Task objective: Return all lines of the records that contain the word "title".

━━━ Study material

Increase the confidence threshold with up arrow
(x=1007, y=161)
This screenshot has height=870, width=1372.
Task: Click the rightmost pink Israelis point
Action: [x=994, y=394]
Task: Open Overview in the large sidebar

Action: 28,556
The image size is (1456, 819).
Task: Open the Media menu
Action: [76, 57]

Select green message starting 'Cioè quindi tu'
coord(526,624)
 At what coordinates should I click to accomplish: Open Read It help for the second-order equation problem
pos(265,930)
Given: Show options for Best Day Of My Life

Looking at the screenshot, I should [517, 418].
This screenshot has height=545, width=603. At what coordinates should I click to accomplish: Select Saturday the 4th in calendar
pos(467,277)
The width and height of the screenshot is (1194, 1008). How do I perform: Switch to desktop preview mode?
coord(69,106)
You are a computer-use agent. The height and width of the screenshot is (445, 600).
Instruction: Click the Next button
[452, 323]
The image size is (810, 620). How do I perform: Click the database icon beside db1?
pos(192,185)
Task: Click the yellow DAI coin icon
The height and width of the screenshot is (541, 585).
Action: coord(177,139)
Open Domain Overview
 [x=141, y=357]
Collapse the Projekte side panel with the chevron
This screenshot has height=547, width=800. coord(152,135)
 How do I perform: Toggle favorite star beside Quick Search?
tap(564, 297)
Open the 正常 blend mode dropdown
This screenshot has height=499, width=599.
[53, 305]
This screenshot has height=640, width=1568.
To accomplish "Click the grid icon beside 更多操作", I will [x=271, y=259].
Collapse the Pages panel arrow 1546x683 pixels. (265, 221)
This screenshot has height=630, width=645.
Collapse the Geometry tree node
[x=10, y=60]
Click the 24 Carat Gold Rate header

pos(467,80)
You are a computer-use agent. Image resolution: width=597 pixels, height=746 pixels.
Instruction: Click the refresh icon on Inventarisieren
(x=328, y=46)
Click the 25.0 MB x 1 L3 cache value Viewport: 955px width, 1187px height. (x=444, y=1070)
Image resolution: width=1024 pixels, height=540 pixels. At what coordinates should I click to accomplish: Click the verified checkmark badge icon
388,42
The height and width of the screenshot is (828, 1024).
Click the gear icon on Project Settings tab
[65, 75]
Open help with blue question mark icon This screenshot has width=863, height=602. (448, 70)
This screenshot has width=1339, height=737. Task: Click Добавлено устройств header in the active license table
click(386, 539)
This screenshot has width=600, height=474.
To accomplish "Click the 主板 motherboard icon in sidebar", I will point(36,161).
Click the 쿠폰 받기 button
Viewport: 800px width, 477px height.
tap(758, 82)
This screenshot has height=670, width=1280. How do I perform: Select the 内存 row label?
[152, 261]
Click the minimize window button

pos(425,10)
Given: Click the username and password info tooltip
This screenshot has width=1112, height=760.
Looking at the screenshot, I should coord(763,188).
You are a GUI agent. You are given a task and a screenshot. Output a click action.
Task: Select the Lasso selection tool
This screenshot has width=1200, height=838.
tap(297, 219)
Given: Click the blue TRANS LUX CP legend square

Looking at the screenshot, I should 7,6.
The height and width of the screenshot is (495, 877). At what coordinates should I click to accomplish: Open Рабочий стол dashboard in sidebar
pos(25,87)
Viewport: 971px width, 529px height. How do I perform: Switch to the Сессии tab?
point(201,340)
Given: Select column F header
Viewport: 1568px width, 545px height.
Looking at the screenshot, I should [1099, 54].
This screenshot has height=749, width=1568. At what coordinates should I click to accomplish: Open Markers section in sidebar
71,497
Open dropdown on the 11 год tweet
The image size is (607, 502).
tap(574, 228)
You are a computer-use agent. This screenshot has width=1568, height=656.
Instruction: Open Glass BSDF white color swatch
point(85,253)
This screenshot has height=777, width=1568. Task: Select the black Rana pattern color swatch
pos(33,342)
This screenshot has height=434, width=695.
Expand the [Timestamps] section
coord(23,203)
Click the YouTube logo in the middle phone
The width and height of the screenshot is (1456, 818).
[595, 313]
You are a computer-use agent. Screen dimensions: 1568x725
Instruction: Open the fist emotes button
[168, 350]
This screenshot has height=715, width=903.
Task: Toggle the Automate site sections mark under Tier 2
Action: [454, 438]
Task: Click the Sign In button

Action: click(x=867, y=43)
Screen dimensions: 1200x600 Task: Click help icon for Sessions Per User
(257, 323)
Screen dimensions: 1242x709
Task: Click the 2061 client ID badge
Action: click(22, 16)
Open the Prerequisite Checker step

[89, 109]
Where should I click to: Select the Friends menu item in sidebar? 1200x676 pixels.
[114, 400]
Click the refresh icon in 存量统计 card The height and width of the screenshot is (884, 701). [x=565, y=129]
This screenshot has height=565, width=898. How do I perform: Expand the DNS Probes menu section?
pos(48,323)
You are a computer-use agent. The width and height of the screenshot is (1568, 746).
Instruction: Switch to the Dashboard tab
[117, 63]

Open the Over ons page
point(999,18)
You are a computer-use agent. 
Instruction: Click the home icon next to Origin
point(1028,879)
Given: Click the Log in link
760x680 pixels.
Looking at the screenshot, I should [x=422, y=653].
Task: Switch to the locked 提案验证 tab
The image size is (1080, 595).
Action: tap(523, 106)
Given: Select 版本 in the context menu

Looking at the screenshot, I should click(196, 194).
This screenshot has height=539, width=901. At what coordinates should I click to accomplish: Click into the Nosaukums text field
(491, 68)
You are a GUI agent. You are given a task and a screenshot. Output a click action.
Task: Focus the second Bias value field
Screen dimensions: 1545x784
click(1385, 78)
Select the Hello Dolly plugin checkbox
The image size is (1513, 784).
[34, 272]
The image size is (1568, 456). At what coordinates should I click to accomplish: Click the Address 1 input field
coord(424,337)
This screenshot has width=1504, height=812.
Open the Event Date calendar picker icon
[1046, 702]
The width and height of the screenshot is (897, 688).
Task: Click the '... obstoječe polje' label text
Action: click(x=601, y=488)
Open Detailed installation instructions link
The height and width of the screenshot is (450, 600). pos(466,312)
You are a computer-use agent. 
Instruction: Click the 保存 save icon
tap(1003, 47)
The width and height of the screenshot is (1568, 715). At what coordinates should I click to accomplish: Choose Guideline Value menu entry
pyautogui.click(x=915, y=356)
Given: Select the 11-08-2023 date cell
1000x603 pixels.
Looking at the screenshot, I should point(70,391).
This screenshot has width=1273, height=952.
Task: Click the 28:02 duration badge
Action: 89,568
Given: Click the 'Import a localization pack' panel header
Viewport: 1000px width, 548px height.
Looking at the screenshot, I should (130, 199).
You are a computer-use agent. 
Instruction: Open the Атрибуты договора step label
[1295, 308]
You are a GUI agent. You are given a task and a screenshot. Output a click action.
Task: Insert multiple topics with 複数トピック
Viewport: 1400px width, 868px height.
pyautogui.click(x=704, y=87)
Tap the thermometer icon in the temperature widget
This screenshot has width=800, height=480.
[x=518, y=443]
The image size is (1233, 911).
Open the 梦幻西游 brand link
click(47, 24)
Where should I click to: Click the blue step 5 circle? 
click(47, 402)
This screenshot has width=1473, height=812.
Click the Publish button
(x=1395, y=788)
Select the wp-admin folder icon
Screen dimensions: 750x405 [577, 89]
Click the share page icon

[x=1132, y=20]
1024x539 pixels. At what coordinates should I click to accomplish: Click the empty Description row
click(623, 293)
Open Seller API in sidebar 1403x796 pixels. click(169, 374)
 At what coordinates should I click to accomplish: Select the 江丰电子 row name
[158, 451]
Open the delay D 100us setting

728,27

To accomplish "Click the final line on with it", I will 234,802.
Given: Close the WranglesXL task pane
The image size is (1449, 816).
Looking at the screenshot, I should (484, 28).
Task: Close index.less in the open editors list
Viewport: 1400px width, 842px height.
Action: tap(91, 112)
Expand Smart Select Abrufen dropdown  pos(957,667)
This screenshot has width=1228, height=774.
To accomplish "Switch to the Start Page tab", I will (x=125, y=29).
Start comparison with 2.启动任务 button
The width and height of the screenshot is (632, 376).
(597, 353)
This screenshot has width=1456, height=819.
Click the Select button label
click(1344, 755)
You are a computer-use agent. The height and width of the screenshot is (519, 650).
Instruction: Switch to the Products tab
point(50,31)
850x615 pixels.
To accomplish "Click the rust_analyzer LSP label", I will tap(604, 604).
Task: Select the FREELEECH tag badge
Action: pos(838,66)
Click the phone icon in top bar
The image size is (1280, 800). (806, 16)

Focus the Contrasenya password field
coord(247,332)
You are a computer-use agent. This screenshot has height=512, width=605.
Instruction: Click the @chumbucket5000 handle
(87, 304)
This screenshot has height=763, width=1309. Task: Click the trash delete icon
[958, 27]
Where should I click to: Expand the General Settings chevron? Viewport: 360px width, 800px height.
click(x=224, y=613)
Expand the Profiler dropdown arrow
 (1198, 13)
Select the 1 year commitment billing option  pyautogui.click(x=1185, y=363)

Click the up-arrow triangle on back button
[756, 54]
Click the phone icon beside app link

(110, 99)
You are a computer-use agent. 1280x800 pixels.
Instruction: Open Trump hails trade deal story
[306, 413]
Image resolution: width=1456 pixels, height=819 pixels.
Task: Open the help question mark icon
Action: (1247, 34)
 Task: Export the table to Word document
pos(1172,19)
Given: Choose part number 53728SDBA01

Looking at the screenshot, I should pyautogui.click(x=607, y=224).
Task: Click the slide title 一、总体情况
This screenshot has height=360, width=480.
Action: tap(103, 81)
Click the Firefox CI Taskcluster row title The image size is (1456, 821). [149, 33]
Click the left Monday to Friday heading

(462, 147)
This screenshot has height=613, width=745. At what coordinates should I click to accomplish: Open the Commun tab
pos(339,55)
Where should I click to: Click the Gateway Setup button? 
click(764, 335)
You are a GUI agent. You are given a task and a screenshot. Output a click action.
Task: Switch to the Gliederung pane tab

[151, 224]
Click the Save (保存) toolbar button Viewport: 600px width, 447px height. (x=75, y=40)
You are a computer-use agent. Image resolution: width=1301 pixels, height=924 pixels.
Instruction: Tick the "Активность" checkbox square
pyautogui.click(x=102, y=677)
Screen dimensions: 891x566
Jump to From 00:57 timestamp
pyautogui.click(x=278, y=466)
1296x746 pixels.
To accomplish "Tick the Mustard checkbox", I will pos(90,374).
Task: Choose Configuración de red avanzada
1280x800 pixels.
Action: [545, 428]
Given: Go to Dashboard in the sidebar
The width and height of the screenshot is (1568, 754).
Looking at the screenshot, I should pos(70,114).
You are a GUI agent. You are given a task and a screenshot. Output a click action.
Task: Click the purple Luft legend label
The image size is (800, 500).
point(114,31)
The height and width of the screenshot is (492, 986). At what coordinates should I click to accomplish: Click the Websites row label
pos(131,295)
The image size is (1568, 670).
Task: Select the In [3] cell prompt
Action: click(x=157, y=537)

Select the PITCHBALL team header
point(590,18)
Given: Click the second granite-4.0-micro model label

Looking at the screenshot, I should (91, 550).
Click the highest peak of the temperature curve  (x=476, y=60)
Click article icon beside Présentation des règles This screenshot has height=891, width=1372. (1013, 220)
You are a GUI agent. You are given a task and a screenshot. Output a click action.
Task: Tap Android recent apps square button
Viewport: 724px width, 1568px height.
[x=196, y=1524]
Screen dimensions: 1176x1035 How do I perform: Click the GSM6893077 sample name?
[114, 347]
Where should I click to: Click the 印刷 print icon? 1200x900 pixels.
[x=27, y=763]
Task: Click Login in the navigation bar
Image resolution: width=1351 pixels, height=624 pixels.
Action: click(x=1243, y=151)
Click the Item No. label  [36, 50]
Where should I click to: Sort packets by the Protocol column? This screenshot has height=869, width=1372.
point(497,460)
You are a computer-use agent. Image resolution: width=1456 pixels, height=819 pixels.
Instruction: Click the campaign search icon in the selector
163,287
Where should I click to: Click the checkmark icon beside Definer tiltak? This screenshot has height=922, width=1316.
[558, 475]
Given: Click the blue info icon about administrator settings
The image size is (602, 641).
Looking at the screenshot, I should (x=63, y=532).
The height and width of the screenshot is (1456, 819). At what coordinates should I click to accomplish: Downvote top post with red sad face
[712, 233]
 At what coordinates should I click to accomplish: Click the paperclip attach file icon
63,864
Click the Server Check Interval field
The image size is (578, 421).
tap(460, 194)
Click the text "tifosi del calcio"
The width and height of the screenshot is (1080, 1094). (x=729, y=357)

━━━━━━

The completed task:
Task: Click the slide title 一、总体情况
Click the Firefox CI Taskcluster row title The image size is (1456, 821). [149, 33]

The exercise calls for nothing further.